Forsyth County and the city of Cumming have yet to finalize a water agreement reached in late May.
Two days before the expiration of the 25-year water contracts, the governments agreed to the terms of a new deal for the county to buy water from the city.
The intergovernmental agreement that would make the new deal official hasn’t been written to the liking of both sides, said Chris Hamilton, of the law office of Forsyth County’s attorney.
“Versions of the proposed IGA have been exchanged between the city and county attorney’s office[s], and we’re working on those,” Hamilton said during Thursday’s county commission meeting.
At their counsel’s request, Forsyth County commissioners called a special meeting for July 16 to work on an acceptable contract to sign.
The Cumming City Council will meet the following day and could possibly give final approval to the contract, Hamilton said.
Tim Perkins, Forsyth’s director of water and sewer, has previously said the city is charging the county for water based on the previous agreement until the new one is signed.
Forsyth doesn’t have a permit from the U.S. Army Corps of Engineers to withdraw water from Lake Lanier, but the city does.
The county buys most of its untreated water from Cumming, as well as some treated water.
At a commission work session in late June, County Attorney Ken Jarrard said the city’s draft of the deal did not separate the treated and untreated agreements and also included language about service boundaries, which was not discussed in the negotiations.
Commissioner Todd Levent said Thursday the drafts provided by the city haven’t been true to what the parties agreed on in late May.
“We continue to redline,” Levent said, “and try to put it more in line with the spirit of the [agreement].”
During public comments, resident Hal Schneider said he’d heard Cumming Mayor H. Ford Gravitt had “reneged” on the original terms in the agreement drafts sent to the county.
“I would urge that the board of commissioners take this as an opportunity to go back and do what is right for the county,” said Schneider, who has closely followed the water situation.
He said the final deal was not good for Forsyth, primarily due to the large quantity of treated water it’s required to buy from the city.
The county can treat water for less, even if it had to pay the fines from the Georgia Environmental Protection Division for exceeding its permitted limits, Schneider said.

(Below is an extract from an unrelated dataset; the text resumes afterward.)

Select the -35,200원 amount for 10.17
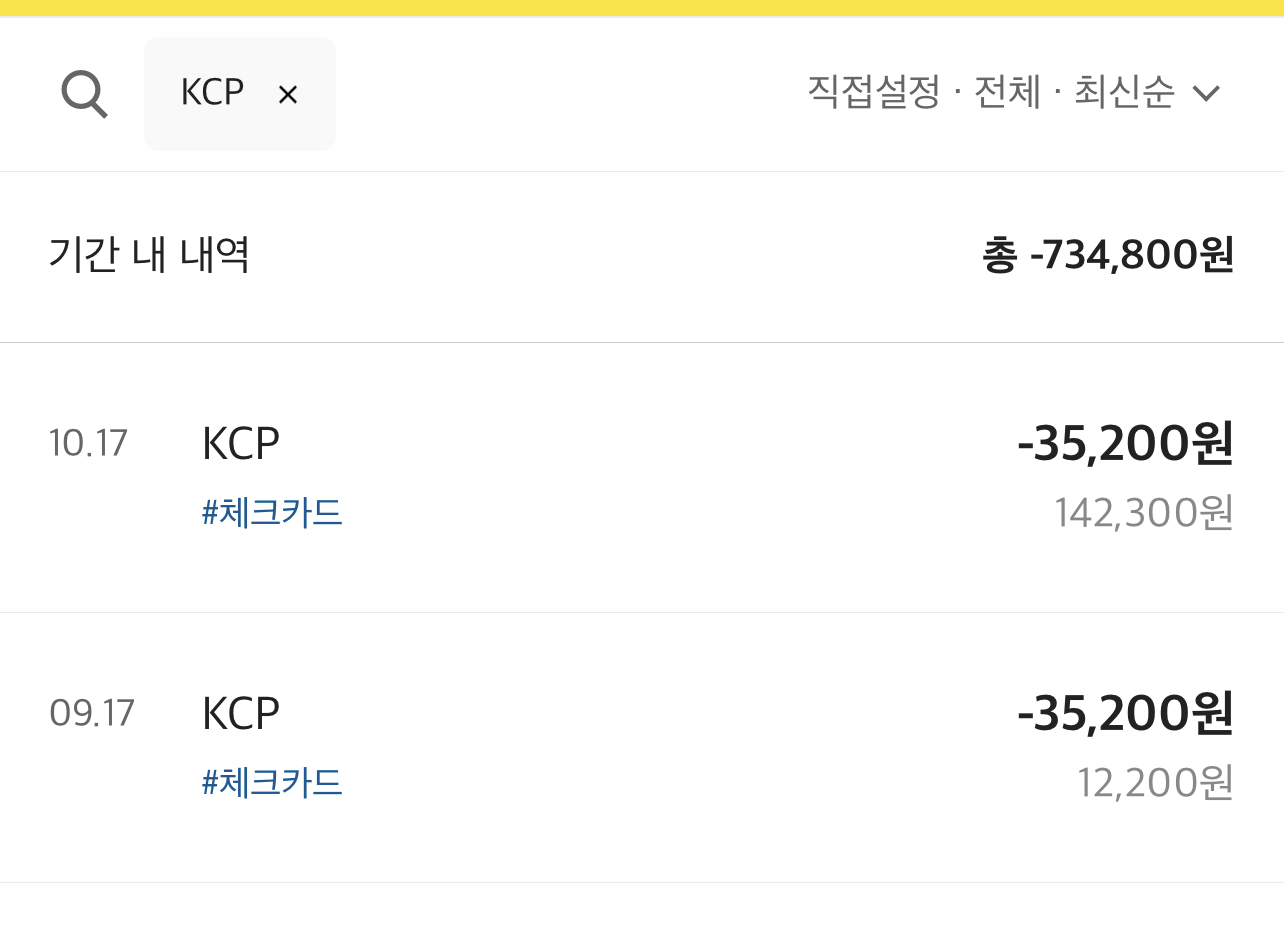Screen dimensions: 1284x935 click(x=1125, y=445)
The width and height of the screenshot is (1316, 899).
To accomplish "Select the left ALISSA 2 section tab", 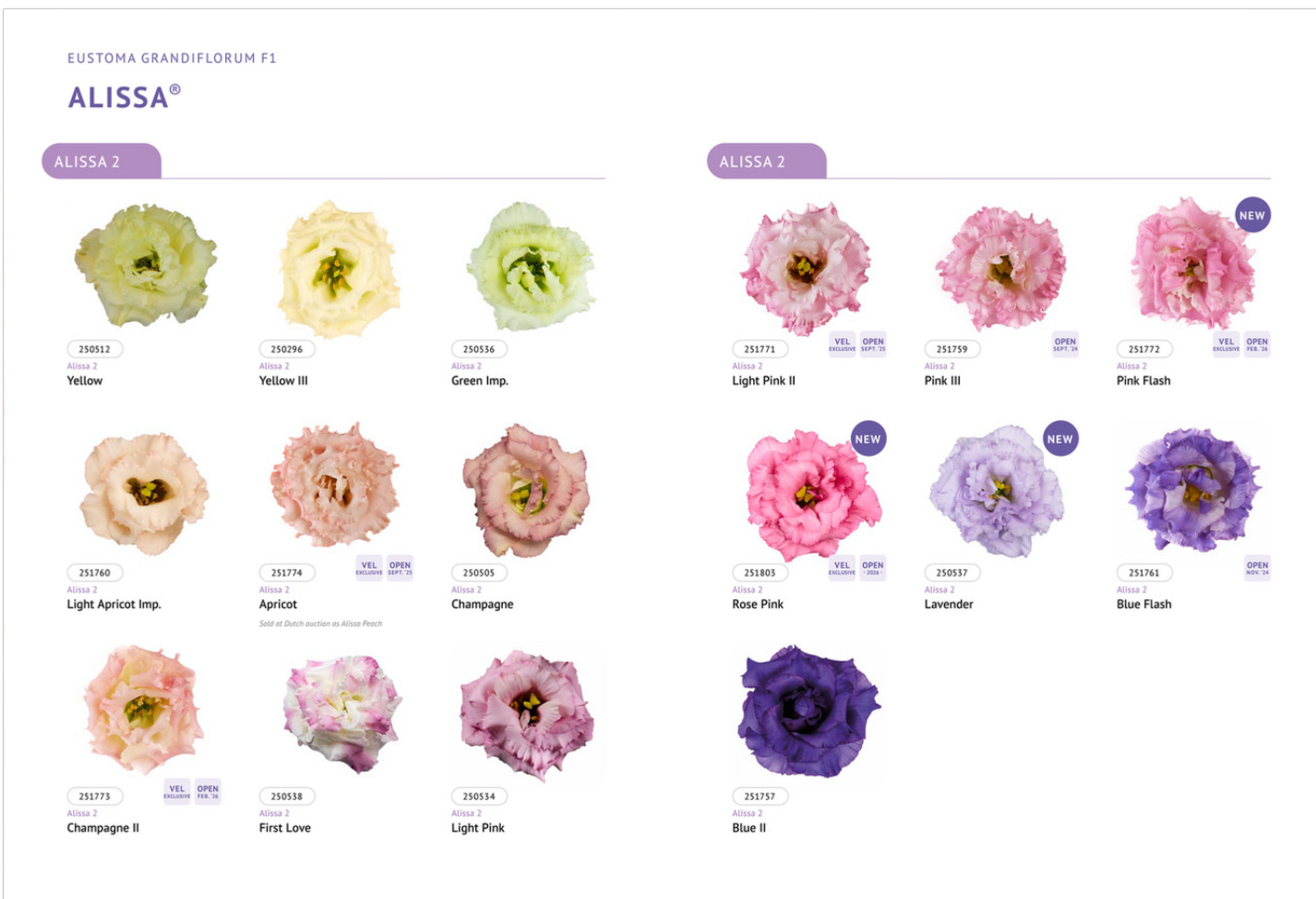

The new deal set the county’s price for treated water at $2.25 per 1,000 gallons, adjusted to the consumer price index.
The county currently pays about $2.43 per 1,000 gallons, also subject to the index.
Forsyth will maintain the minimum purchase of 1.6 billion gallons per year, and the contract would last for five years, with a five-year option to renew.
For untreated water, the county will pay the current rate of a little more than 10 cents per 1,000 gallons, also subject to a price index, for 15 years with a 15-year option to renew.
In addition, the city will also make available an average of 4.5 million gallons per day of untreated water from its withdrawal permit from the EPD.
The county also agreed to pay up front nearly $11.4 million the city sought for 65 percent of the cost to build a larger water intake in 2009.
The payment would likely come from the water and sewer fund’s money set aside for capital improvements.
In return, the county receives at least 65 percent of any future withdrawals permitted by the EPD and use of the structure for its lifespan.
The agreement also requires the city to work with the county on seeking permit increases.